In the present invention, casing includes free pipe or the casing with cementing model, wherein free pipe is
The conventional cannula that engineering uses, the casing with cementing model coat mud on sleeve outer wall, for simulating first
The case where interface or second contact surface do not cement.
Specifically, the production method of the casing with cementing model are as follows: it is equal to select two angles at random in casing 3
Even smearing mud forms the first interface microgap 6 and second contact surface microgap 7, selects to mark on casing 3 respectively in the present invention
0 ° of direction and 150 ° of directions as the first interface microgap 6 and second contact surface microgap 7, and in 0 ° of direction of casing 3 and
Uniformly coated on 150 ° of directions long 400mm wide 30mm thickness 3mm one layer of mud (in terms of Fig. 3, mud should be arc, still
Since mud arc length is smaller so approximation of the invention indicates that interfacial gap depth (length) is with width for casing
400mm, thickness refer to the length along casing radial direction), after mud parches, the casing 3 and simulated formation 2 of mud will be coated with
Inner wall between annular space inject cement slurry, injection process should slowly, as far as possible guarantee injection process in not form bubble, cement the well
The height of cement sheath 5 is higher than one ultrasonic probe of highest in entire ultrasonic probe component 4, after to be implanted, Hou Ning.
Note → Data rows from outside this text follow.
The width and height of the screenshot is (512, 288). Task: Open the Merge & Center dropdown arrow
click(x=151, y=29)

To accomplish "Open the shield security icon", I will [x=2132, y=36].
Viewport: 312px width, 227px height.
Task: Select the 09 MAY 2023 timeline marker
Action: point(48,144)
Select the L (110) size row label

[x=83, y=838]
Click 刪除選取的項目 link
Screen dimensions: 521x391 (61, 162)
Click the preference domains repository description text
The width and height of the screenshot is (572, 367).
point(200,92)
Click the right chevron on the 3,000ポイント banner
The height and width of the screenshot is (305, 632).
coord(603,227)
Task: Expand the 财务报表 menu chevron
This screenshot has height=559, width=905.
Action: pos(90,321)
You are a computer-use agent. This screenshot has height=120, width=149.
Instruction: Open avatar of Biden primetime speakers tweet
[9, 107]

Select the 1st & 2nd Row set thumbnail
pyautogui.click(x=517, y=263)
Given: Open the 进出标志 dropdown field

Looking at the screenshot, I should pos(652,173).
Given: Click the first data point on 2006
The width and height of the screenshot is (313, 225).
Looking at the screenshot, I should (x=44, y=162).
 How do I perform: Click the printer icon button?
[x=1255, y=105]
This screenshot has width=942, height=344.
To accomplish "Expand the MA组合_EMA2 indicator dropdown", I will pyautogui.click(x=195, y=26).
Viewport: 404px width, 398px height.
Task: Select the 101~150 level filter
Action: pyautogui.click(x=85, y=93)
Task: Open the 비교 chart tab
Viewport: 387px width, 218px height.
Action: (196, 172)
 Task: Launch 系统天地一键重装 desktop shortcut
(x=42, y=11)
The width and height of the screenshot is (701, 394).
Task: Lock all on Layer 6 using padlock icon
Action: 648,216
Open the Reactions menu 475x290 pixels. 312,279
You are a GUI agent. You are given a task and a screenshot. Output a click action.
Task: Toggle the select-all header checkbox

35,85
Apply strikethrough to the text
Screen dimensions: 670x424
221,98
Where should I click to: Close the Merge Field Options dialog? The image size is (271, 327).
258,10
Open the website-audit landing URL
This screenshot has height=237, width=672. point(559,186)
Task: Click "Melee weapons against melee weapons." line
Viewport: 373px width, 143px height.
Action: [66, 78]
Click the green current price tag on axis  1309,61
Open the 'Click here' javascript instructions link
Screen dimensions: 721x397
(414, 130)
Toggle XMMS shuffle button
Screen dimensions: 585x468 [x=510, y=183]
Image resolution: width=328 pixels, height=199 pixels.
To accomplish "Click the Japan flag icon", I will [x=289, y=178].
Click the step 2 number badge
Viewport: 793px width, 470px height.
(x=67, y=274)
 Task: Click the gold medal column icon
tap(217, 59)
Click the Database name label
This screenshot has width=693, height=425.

4) ultrasonic probe component 4 is fixed in free pipe or casing with cementing model, then will be rotatable
Compass 44 is placed on 41 upper end of probe carrier axis, and ultrasonic probe component 4 is connected with external ultrasonic signal receiving and processing device.
Wherein, it when the casing used is with the casing of cementing model, needs 0 on rotatable compass 44
Spend the corresponding placement of 0 degree for being coated with mud corresponding on casing 3.
5) it is infused respectively to the first annular space, the inside pipe casing constituted between simulated formation 2 and sealing bucket 1 according to actual condition
Water or other respective medias, so that the water surface or other medium levels are to 2 upper port of simulated formation, water surface elevation is with simulation
2 upper port of layer keep concordant, are later bolted sealing cover 12 and sealed barrel 11, when using free pipe, then to certainly
Water filling or other media in the annular space be made of casing and simulated formation, when using the casing with cementing model, then
Injection cementing concrete forms cementing concrete ring in the annular space constituted to casing and simulated formation.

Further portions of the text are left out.